1Herzzentrum der Universität zu Köln Klinik für Kardiologie, Angiologie, Pneumologie und Internistische Intensivmedizin Köln, Deutschland; 2Carolinas Medical Center Department of Emergency Medicine Charlotte, NC, USA; 3Hennepin County Medical Center Minneapolis, USA; 4Herzzentrum der Universität zu Köln Klinik III für Innere Medizin Köln, Deutschland; 5Universitätsmedizin der Johannes Gutenberg-Universität Mainz Zentrum für Kardiologie Mainz, Deutschland; 6Universitätsklinikum Köln Klinik III für Kardiologie, Angiologie, Pneumologie und Internistische Intensivmedizin Köln, Deutschland
Background
Occlusion myocardial infarction (OMI) might be missed by conventional ST-elevation myocardial infarction (STEMI) criteria on 12-lead surface electrocardiogram (ECG). Twenty-five percent of non-STEMI patients have OMI in worldwide registries. These patients are at risk for delayed invasive management resulting in poor short- and long-term prognosis. Artificial intelligence (AI) model studies have shown robust performance in detecting angiographically determined OMI using individual 12-lead surface ECGs. However, these studies were conducted in high-risk patient populations with a high prevalence of OMI and more data is needed to evaluate the utility of AI in a broader chest pain (CP) population.
Objective
We investigated the performance of an AI ECG model detecting angiographic OMI in a German metropolitan chest pain unit (CPU) cohort of all-comer patients without typical STEMI criteria from a tertiary care center.
Methods
The AI model was developed and validated in international cohorts including >12,000 CP patients with an OMI prevalence of around 20%. The present study included all consecutive patients presenting to CPU who were either ruled out by serial high-sensitive cardiac troponin T (hs-cTnT) testing or referred for angiography after CPU assessment. STEMI patients diagnosed in the prehospital phase were excluded from the analysis (Figure 1). In Germany, peak troponin is not routinely measured. Consequently, an angiographic OMI outcome was modeled including identification of culprit lesion, coronary artery flow and hs-cTnT. The AI model performance was assessed according to sensitivity, specificity, accuracy and predictive values in the overall cohort and in the subgroup of ruled-out population following 0/1h hs-cTnT algorithm. Receiver operating characteristic (ROC) analyses were performed.
Results
In total, 1776 ECGs from 1770 CPU patients were considered. The mean age of patients was 53.2 (±18.9) years, and 62.1% were male. Eighty percent of patients were ruled-out by serial hs-cTnT measurement, and the remaining 354 patients were referred for invasive management.
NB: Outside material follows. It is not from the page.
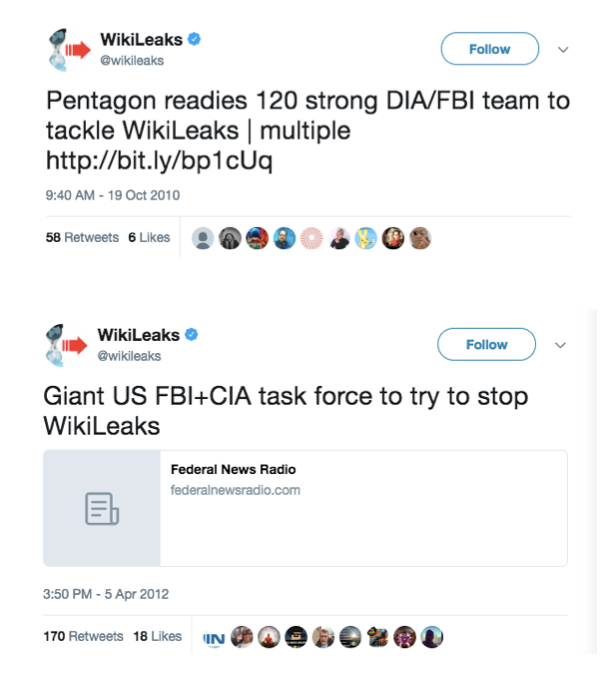The width and height of the screenshot is (610, 673).
Task: Open the IN logo retweeter avatar
Action: click(214, 638)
OMI prevalence was 3.16%. In the overall analysis, the AI ECG model achieved an area under the curve of 0.894 in identifying OMI (Figure 2 and table 1). Sensitivity was 0.518 (95% CI: 0.386-0.649), and specificity reached 0.967 (95% CI: 0.959-0.976). Correspondingly, negative predictive value (NPV) was 98.4% (95% CI: 97.8-99.0), and positive predictive value (PPV) was 34.1% (24.2-44.4). Diagnostic accuracy was 0.953 (95% CI: 0.943-0.963).
Subgroup analysis of patients ruled-out following 0/1h hs-cTnT algorithm identified misclassification as false-positive in 1% of ECGs by AI model. Specificity and accuracy both were 0.989 (95% CI: 0.983-0.994, see table 2). Negative predictive value was 100% (95% CI: 100-100).
Conclusion
This external validation study of a pre-existing in AI ECG model demonstrates remarkable diagnostic accuracy in a German CPU cohort without a pre-clinical diagnosis of STEMI. The AI model was reliable with high specificity and resulted in overcalls only in few cases. Sensitivity analysis of the AI ECG model was restricted by the low prevalence of OMI and by the modeled OMI definition given the German CPU specifics. The present study proved technical feasibility, but future studies are required to further evaluate its applicability in German CPUs.